■ MATERIAL FOR THIS TASK ■
=== Section Start ===

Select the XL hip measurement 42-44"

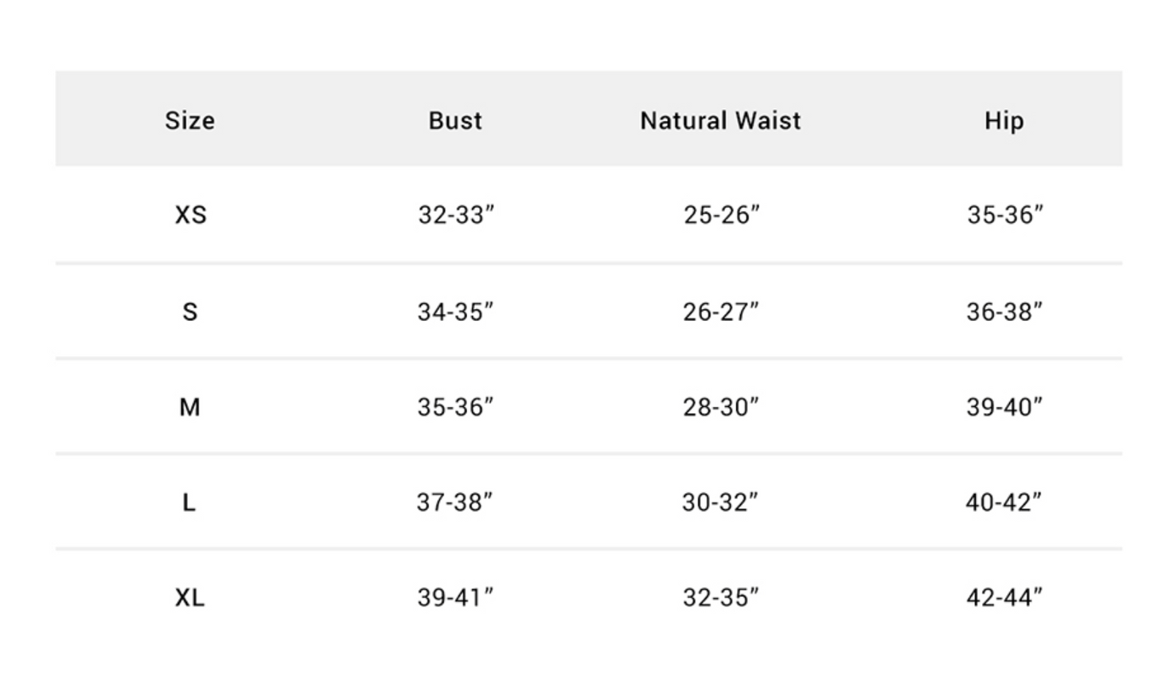(x=1004, y=597)
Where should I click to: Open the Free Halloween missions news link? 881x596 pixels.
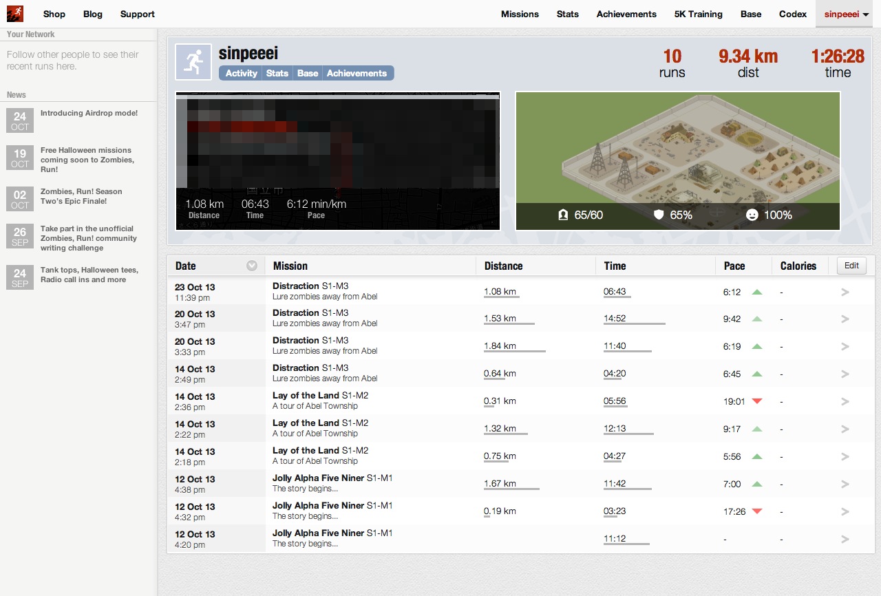click(x=87, y=160)
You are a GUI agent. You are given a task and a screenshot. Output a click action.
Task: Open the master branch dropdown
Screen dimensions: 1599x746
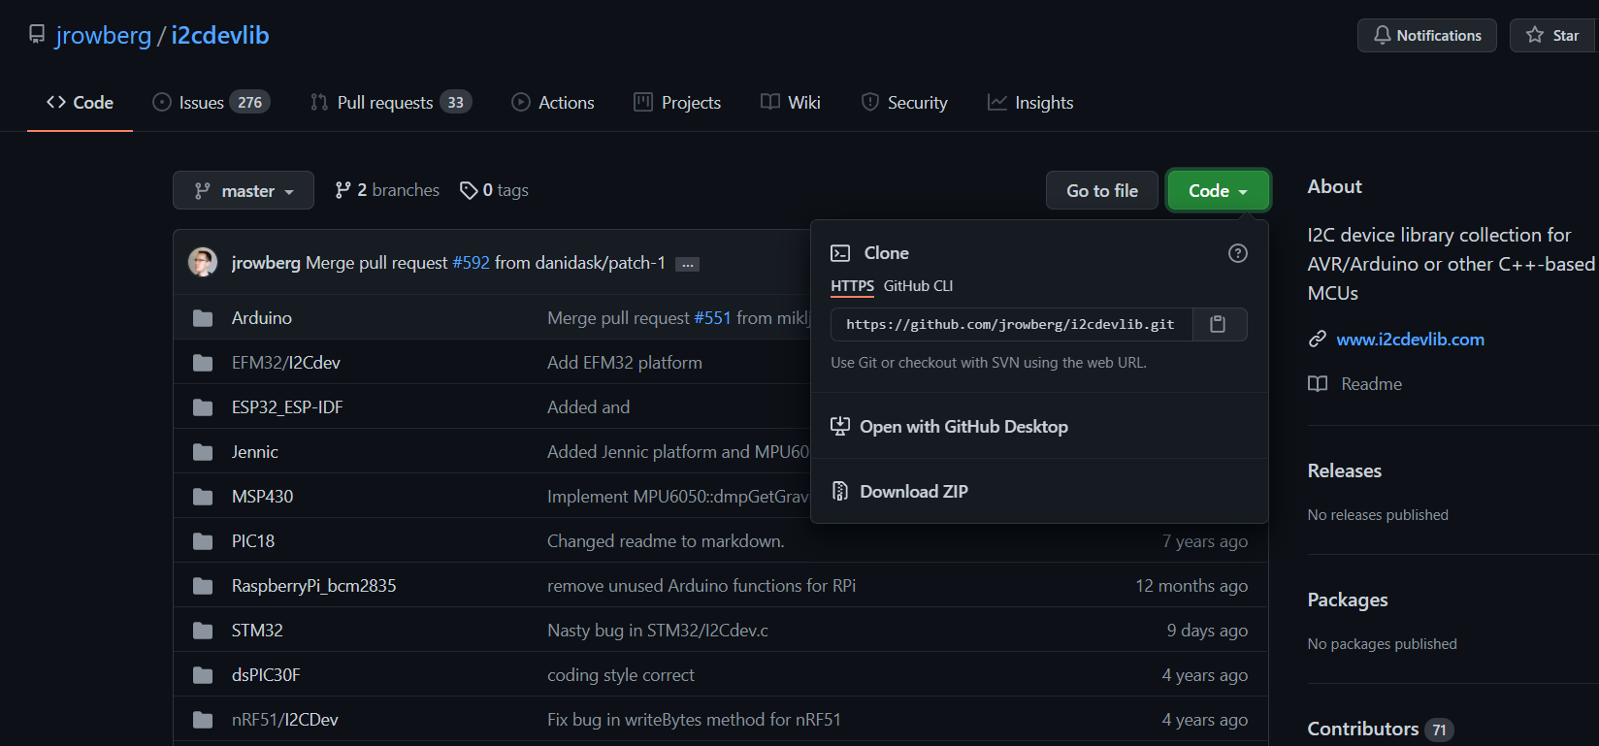coord(244,191)
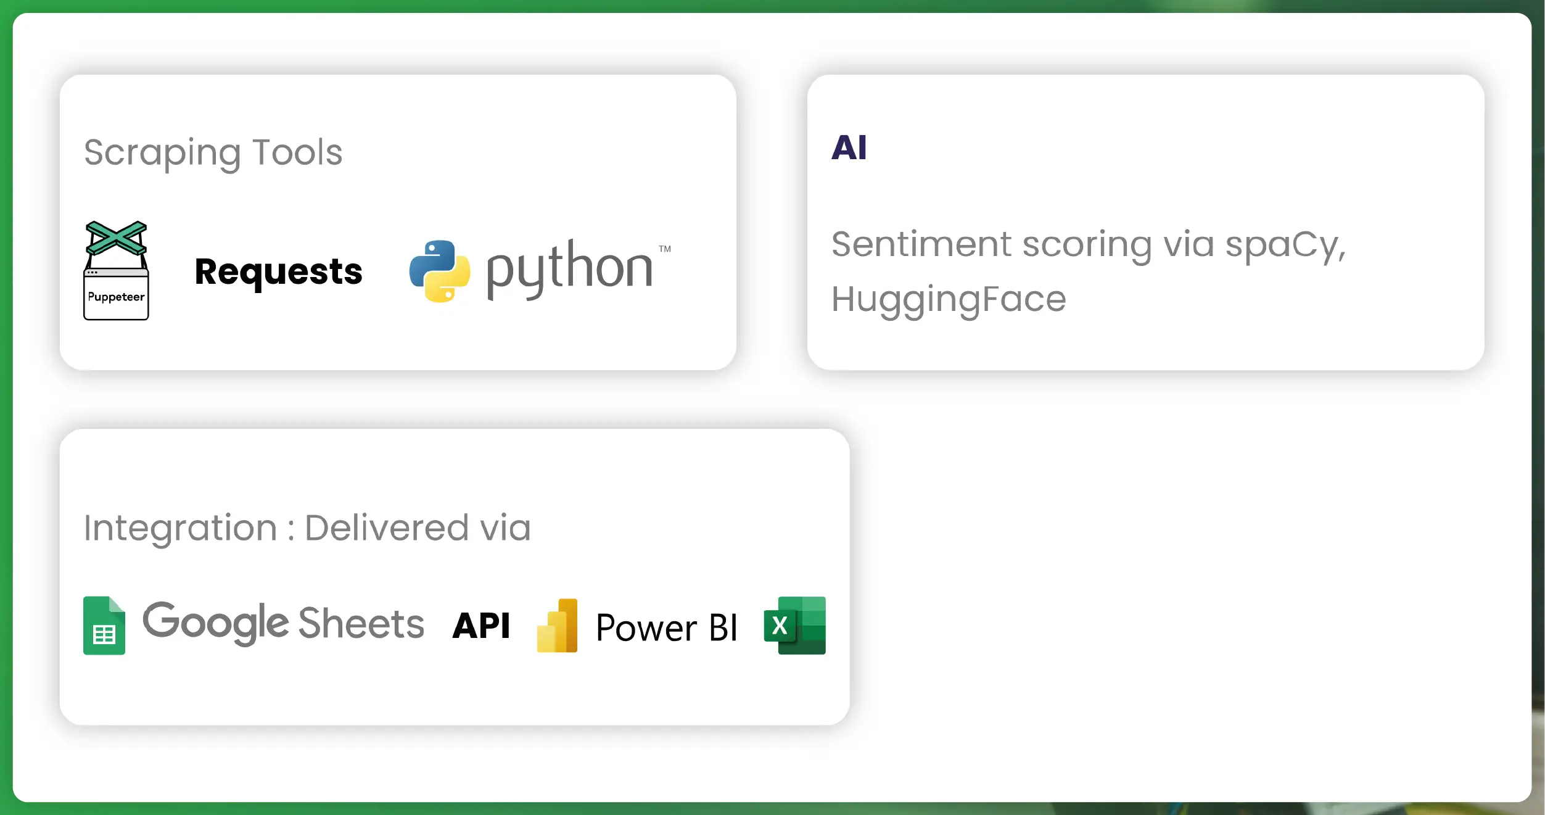The image size is (1545, 815).
Task: Select the Integration : Delivered via heading
Action: pyautogui.click(x=307, y=528)
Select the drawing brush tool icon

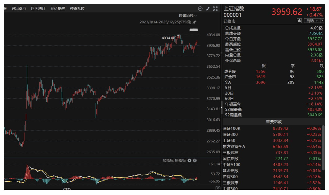pyautogui.click(x=208, y=9)
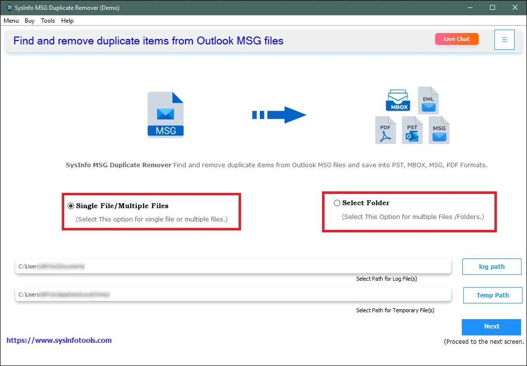Click the Temp Path button
The width and height of the screenshot is (527, 366).
(x=492, y=295)
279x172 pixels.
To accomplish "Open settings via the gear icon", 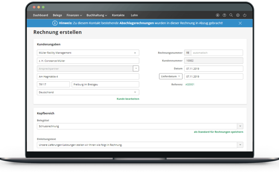I will pos(238,15).
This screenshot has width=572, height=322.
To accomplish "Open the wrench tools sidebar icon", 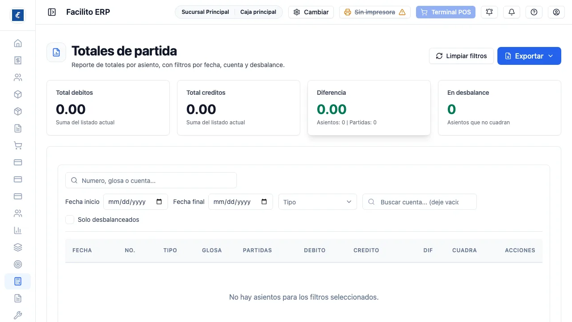I will point(18,315).
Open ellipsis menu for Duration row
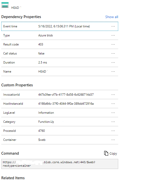 (113, 63)

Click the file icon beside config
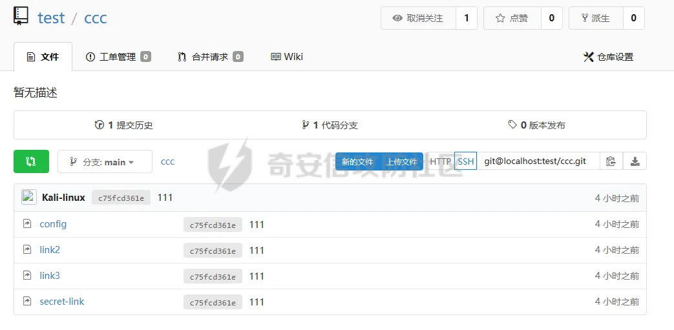27,224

=== Section End ===

Please transcribe only the lines in the records above running from the line that has "You are a GUI" through the line that has "Task: Open the master branch dropdown", both included, exactly as they appear.

■ COMPLETED TASK ■
You are a GUI agent. You are given a task and a screenshot. Output a click action.
Task: Open the master branch dropdown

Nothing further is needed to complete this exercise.